Roundup: 13 dead, 31 injured in tour bus crash in S. California
Xinhua, October 24, 2016 Adjust font size:
Thirteen people were killed and 31 others injured in a serious traffic collision between a charter bus and a semi-truck in Southern California on Sunday, local authorities said.
The crash was reported to the California Highway Patrol (CHP) at 5:17 a.m. local time (1217 GMT). The tour bus smashed into the back of a semi-truck with a trailer, which was travelling at approximately five mph due to slow traffic near Palm Springs, about 160 km east of Los Angeles.
According to the CHP, the bus driver was killed, but not yet identified. The truck driver was not seriously injured.
"In almost 35 years, I've never been to a crash where there's been confirmed 13 confirmed fatals," said the CHP Border Division commander, Chief Jim Abele, at an afternoon news conference.
Photos from the scene showed the front end of the bus had been demolished. Videos showed the firefighters were using a crane to search for victims in the wreckage and ladders were placed near bus windows to pull out victims.

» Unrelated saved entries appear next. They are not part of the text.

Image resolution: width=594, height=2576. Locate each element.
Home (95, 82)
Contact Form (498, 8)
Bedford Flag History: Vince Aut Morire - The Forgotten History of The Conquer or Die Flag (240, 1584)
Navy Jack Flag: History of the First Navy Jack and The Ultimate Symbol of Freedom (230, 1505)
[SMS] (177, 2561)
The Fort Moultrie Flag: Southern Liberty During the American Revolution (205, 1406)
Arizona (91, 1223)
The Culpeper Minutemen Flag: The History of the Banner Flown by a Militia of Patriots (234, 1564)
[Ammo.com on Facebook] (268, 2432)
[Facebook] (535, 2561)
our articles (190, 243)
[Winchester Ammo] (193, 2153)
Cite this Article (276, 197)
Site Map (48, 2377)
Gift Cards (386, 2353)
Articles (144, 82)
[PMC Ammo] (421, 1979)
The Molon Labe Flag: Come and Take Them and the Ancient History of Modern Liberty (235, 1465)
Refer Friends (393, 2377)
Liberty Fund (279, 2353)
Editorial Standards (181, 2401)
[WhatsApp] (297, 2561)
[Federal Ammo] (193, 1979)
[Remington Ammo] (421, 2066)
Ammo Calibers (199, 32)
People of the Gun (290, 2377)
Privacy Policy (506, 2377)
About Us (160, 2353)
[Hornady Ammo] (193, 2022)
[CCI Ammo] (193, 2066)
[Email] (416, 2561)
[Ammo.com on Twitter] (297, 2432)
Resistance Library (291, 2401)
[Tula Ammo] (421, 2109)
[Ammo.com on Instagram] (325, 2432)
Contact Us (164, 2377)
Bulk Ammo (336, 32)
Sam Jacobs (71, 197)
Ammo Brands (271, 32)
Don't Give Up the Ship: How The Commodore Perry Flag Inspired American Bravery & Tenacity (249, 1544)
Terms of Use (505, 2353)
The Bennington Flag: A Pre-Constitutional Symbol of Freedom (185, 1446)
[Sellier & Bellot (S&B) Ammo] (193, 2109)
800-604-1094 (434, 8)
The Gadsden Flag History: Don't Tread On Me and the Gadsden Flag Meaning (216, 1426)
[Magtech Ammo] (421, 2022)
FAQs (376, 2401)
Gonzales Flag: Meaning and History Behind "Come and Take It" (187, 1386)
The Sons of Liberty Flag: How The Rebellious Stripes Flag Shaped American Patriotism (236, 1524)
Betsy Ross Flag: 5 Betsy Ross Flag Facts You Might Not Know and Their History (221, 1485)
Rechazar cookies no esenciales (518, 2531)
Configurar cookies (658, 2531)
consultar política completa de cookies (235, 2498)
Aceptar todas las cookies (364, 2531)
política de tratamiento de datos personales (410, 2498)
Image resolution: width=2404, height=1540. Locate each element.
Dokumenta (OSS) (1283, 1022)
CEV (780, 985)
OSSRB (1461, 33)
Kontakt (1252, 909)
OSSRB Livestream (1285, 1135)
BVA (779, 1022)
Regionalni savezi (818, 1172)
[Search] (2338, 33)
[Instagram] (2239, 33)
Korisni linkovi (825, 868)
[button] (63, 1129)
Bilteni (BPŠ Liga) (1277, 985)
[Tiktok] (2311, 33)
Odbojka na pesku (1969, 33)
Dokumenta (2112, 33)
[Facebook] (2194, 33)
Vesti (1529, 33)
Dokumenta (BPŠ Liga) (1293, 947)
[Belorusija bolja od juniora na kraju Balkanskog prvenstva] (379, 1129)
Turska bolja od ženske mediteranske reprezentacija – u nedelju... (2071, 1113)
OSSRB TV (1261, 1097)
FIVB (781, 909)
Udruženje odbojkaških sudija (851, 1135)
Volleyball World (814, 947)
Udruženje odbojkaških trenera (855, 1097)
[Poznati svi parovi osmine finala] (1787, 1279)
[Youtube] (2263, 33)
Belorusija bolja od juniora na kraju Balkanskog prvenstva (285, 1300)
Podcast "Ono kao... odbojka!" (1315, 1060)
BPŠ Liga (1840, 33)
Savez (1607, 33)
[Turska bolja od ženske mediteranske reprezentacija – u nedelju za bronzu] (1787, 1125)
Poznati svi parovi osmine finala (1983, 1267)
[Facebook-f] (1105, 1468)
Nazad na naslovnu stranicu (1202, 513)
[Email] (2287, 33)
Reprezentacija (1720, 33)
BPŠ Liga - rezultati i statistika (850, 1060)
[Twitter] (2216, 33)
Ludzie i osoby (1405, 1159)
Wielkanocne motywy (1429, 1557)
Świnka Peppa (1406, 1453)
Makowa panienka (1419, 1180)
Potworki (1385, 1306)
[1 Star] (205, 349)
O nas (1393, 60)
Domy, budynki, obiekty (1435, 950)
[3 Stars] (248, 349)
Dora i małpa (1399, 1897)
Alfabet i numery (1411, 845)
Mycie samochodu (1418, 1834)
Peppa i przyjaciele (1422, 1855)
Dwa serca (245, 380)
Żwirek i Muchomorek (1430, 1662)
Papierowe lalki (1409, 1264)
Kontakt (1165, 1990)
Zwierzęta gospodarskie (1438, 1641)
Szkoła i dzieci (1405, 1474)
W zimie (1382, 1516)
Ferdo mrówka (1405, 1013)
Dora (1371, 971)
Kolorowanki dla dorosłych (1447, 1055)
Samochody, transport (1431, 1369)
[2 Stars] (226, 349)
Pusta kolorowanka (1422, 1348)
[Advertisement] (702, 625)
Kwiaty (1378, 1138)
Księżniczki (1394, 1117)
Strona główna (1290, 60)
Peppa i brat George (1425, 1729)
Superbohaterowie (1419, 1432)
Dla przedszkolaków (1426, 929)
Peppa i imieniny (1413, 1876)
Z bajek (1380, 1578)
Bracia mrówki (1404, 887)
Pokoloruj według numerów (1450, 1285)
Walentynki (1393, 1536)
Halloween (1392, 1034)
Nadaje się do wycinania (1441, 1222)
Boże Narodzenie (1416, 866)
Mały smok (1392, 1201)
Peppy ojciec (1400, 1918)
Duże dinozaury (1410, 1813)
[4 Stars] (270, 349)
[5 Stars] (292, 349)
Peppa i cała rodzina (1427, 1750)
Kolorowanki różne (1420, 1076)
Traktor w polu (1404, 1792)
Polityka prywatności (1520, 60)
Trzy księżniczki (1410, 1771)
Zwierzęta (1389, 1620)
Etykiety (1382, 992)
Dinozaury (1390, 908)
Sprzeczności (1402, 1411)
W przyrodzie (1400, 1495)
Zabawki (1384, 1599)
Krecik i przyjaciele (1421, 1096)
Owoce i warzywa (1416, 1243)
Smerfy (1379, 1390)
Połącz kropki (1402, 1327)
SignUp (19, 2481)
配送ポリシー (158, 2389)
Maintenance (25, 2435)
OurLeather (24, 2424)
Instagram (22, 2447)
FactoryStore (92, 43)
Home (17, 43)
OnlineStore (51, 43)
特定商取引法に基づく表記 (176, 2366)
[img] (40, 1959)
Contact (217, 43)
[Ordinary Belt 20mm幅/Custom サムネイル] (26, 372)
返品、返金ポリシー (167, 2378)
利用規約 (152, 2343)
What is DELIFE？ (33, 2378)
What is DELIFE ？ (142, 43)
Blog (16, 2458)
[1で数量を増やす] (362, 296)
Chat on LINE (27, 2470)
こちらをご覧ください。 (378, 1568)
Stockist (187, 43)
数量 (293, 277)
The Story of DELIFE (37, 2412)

The severity of this crash was impacting hardened CHP officers and fire rescue workers. Rescuers needed more than an hour to search for all of the bodies in the wreckage.
Abele told local media that identifying some of the victims was difficult because they were carrying "illegitimate" identification. And he said the 1996 bus may not have a "black box" data recorder.
More than 40 adults were aboard the bus, which had been inspected as late as last April and had shown no defects, Abele said.
According to preliminary information, a spokesman for the Chinese Consulate in Los Angeles told Xinhua that there was no Chinese confirmed yet in the crash.
The charter bus company is USA Holiday based in Los Angeles. Its buses typically run ply between Los Angeles and Southern California.
The crashed bus had taken gamblers on a junket to the Red Earth Casino, at Salton City, about 262 km east of Los Angeles. It was returning them to the Los Angeles area.
The CHP officials said the bus was travelling significantly faster than the tractor trailer it struck from behind.
"Anytime we have a bus hitting the back of a truck, we're going to think fatigue, or a heart attack," Abele told reporters.
Authorities shut down all westbound lanes of the nearby freeway following the crash. And the traffic was diverted onto the interchange until 3: 55 p.m. (2255 GMT). It will take time for the traffic flow to build up.